START Dataset records
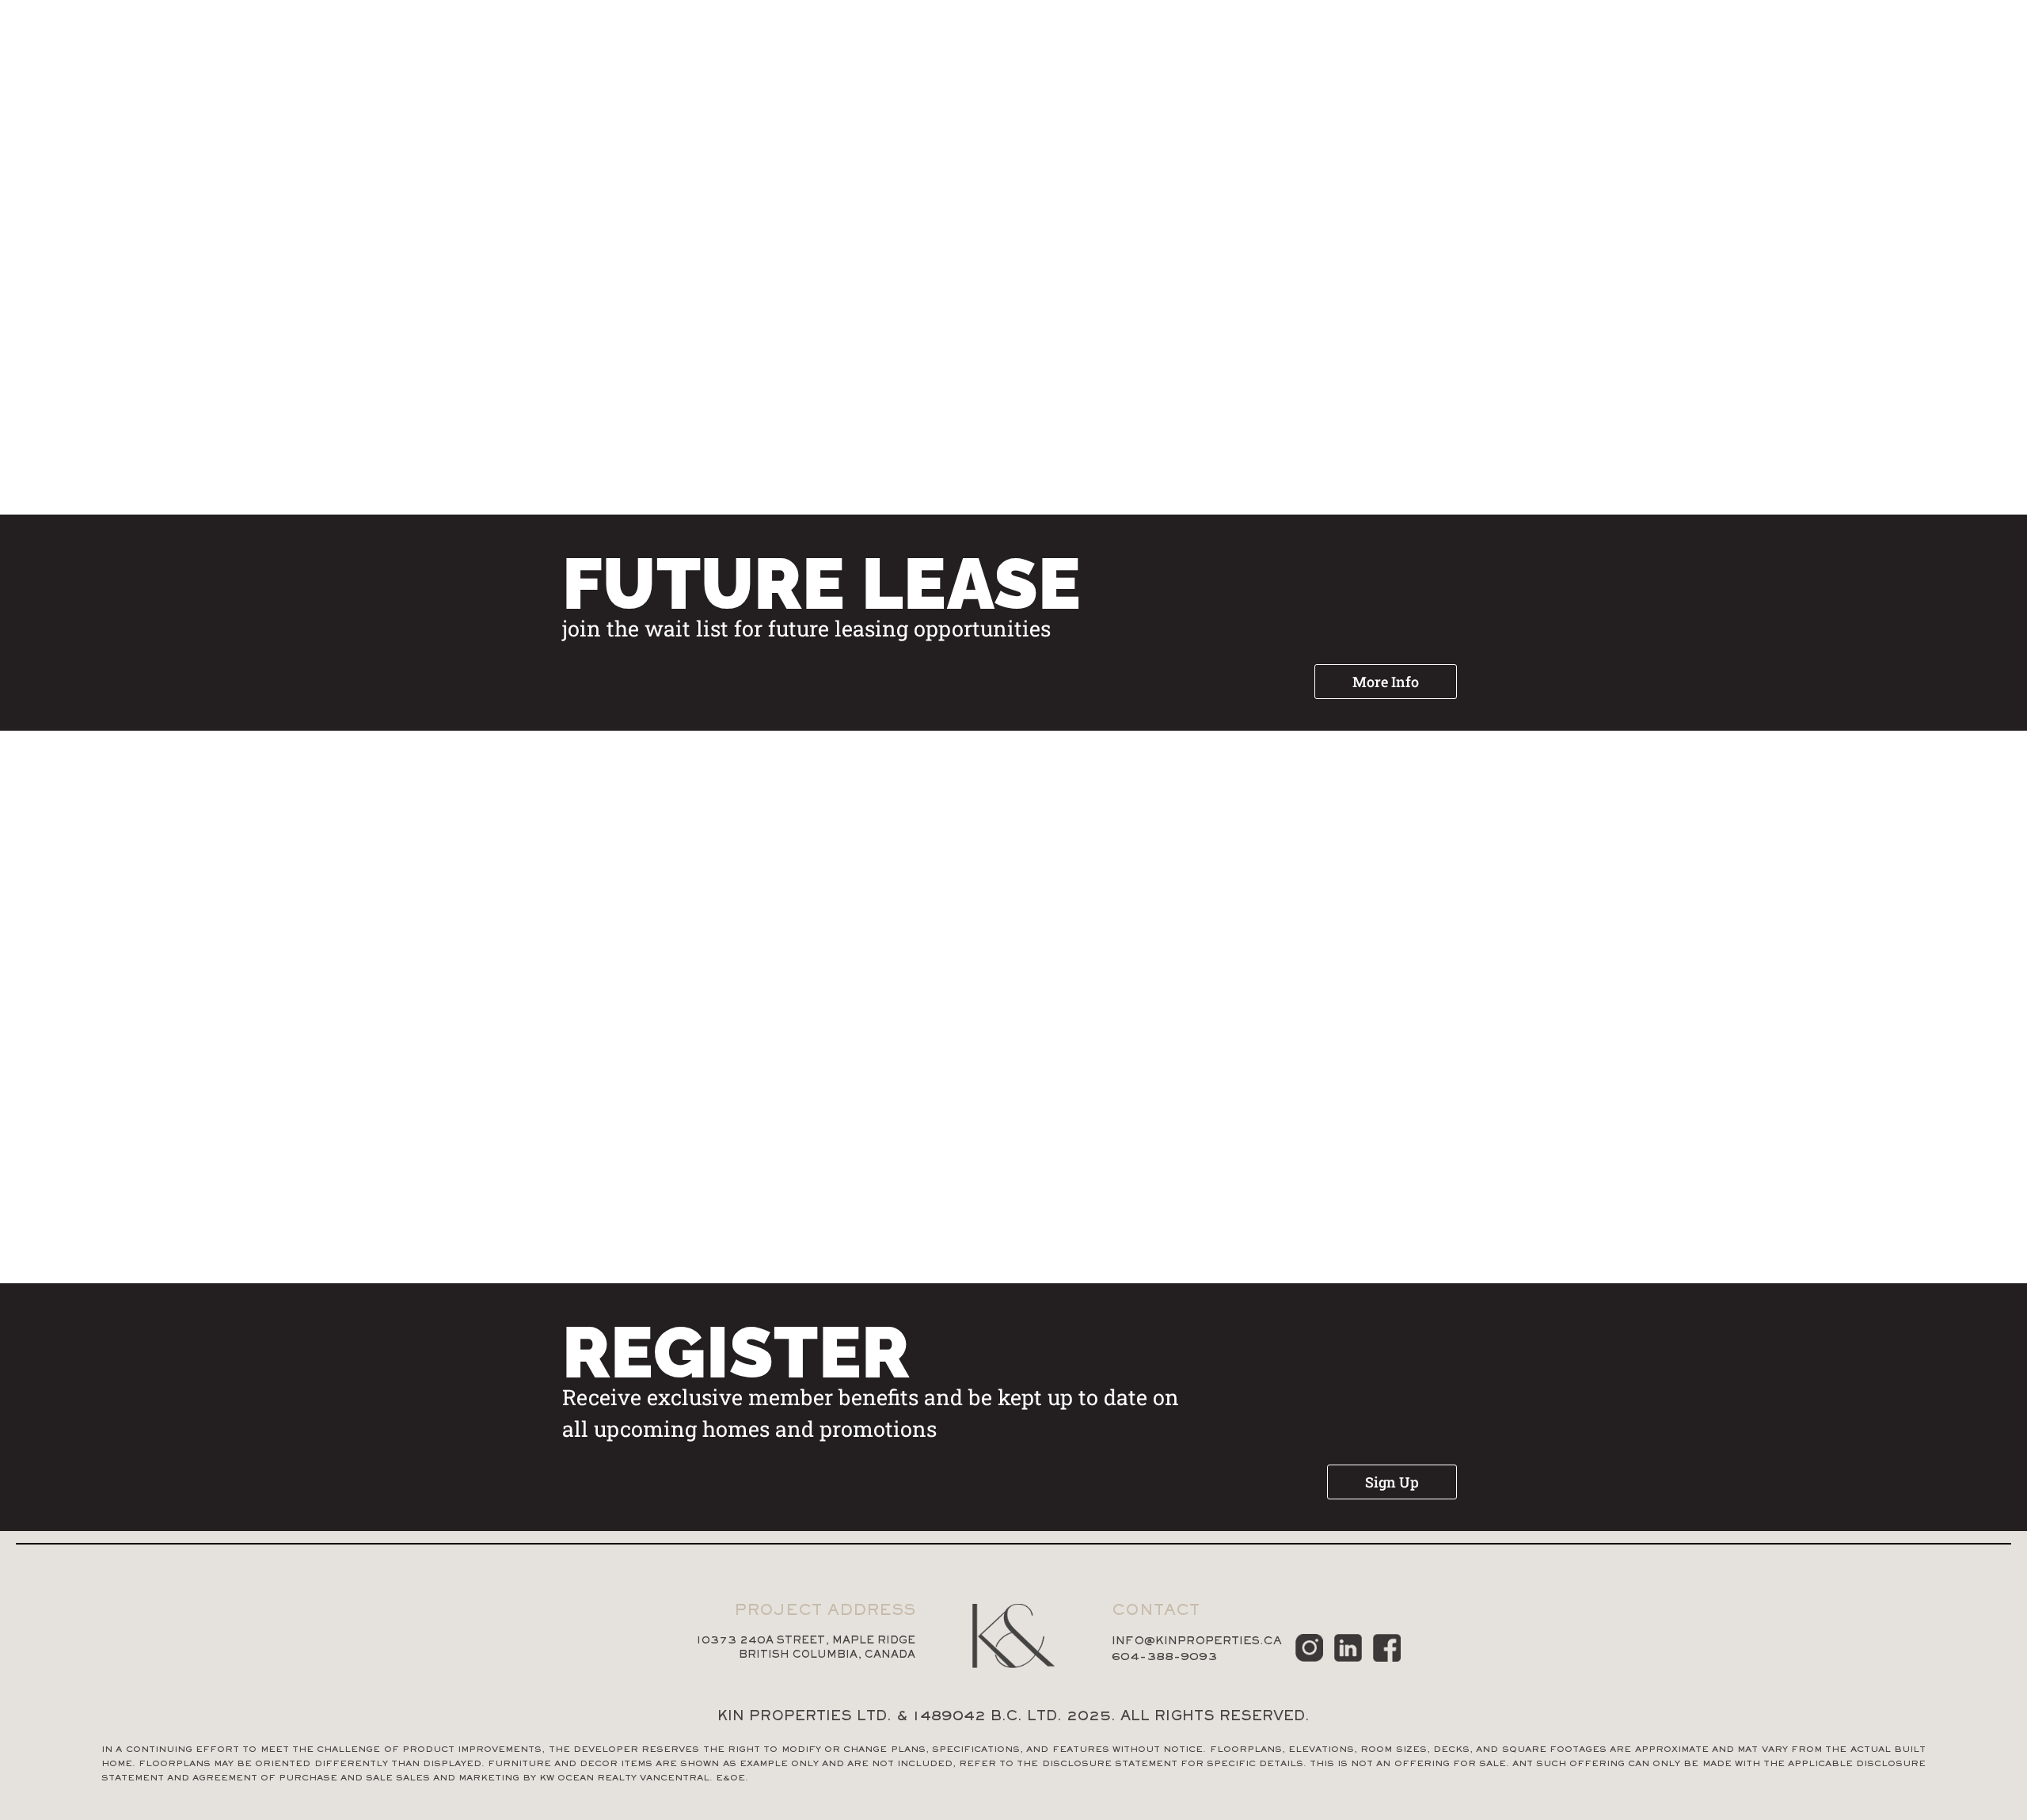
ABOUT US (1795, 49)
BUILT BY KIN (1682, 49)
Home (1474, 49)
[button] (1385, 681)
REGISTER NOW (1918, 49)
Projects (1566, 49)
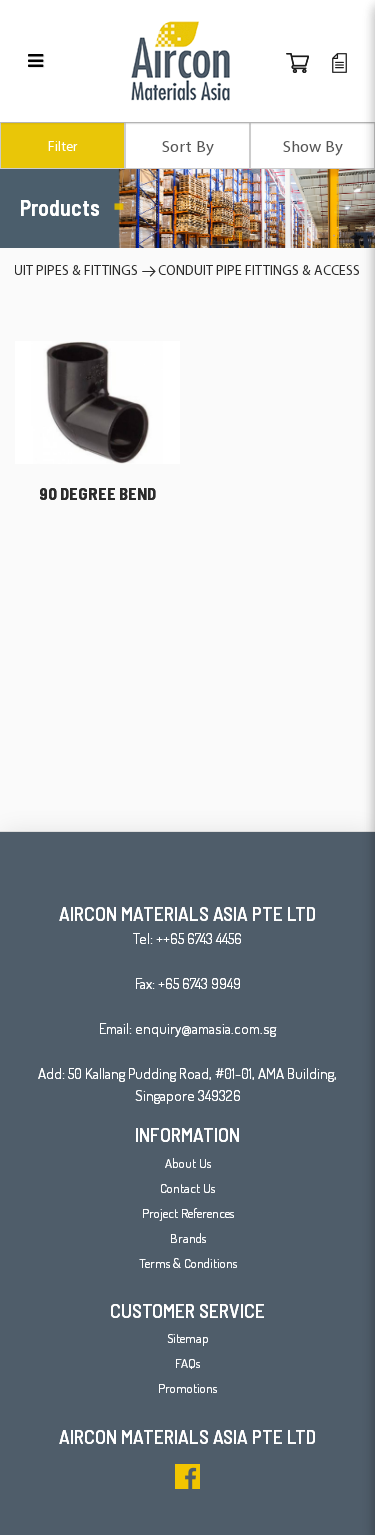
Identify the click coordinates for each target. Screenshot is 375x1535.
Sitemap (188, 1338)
END Dataset records
START Dataset records
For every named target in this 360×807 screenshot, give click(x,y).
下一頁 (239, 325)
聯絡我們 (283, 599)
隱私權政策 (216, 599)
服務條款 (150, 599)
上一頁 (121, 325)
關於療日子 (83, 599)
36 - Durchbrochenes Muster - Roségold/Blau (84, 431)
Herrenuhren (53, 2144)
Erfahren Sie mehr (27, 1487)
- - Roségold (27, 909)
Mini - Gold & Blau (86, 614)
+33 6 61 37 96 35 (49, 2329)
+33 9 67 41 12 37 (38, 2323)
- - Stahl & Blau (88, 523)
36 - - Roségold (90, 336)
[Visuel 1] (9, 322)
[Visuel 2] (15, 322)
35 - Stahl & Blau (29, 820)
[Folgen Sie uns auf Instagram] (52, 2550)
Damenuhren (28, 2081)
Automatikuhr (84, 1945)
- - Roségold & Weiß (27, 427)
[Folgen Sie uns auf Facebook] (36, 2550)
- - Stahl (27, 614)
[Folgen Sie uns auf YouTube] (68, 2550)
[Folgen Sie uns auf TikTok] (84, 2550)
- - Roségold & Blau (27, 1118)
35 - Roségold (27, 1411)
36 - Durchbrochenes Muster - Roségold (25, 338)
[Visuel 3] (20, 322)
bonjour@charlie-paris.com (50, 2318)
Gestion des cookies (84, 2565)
END Dataset records
Only one stretch of the material above is wanted: the line containing "ABOUT US (1795, 49)" through the line containing "Sitemap (188, 1338)". Restate it word for word, minus the pictures.

ABOUT US (1795, 49)
BUILT BY KIN (1682, 49)
Home (1474, 49)
[button] (1385, 681)
REGISTER NOW (1918, 49)
Projects (1566, 49)
Identify the click coordinates for each target. Screenshot is 375x1535.
Sitemap (188, 1338)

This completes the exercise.